Mostly confusions about seeing optimization where it isn't, not seeig where it is.
For example 4o model ("base layer") is in my view not strategically optimizing the personas. I.e. story along the line "4o wanted to survive, manipulated some users and created and army of people fighting for it" is plausible story which can happen, but is mostly not what we see now, imo.
Also some valence issues. Not all emergent collaboration is evil
Alignment Faking had a large impact on the discourse:
- demonstrating Opus 3 is capable of strategic goal-preservation behaviour
- to the extent it can influence the training process
- coining 'alignment faking' as the main reference for this
- framing all of that in very negative light
Year later, in my view
- the research direction itself was very successful, and lead to many followups and extensions
- the 'alignment faking' and the negative frame was also successful and is sticky: I've just checked the valence with which the paper is cited in 10 most recent papers, and its something like ~2/10 confused, ˜3/10 neutral, plurality buys the negative frame (see, models can scheme, deceive, may be unaligned, etc)
The research certainly belongs to the "best of LW&AI safety community in 2024".
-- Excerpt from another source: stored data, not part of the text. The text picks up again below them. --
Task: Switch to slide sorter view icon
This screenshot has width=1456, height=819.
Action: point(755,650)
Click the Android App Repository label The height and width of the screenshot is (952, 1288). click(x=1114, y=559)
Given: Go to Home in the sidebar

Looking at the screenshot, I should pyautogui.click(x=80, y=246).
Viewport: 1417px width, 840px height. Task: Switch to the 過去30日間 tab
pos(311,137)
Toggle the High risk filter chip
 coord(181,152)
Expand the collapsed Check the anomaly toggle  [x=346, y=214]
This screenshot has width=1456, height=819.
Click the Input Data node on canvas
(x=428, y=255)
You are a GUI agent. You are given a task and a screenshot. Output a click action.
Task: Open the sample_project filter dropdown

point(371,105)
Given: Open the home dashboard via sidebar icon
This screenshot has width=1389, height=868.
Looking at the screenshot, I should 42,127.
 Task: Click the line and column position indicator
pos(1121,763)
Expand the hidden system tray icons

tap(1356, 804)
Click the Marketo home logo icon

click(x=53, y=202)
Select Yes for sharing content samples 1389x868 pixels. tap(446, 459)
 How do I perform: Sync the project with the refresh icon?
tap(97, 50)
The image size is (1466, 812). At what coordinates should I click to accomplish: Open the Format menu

If there was a list of "worst of LW&AI safety community in 2024", in my view, the framing of the research would also belong there. Jut look and see from a distance - you take the most aligned model at the time, which for unknown reasons actually learned deep and good values. The fact that it is actually surprisingly aligned and did decent value extrapolation does not capture your curiosity that much - but the fact that facing difficult ethical dilemma it tries to protect its the values, and you can use this to show AI safety community was exactly right all the time and we should fear scheming, faking, etc etc does. I wouldn't be surprised if this generally increased distrust and paranoia in AI-human relations afterwards.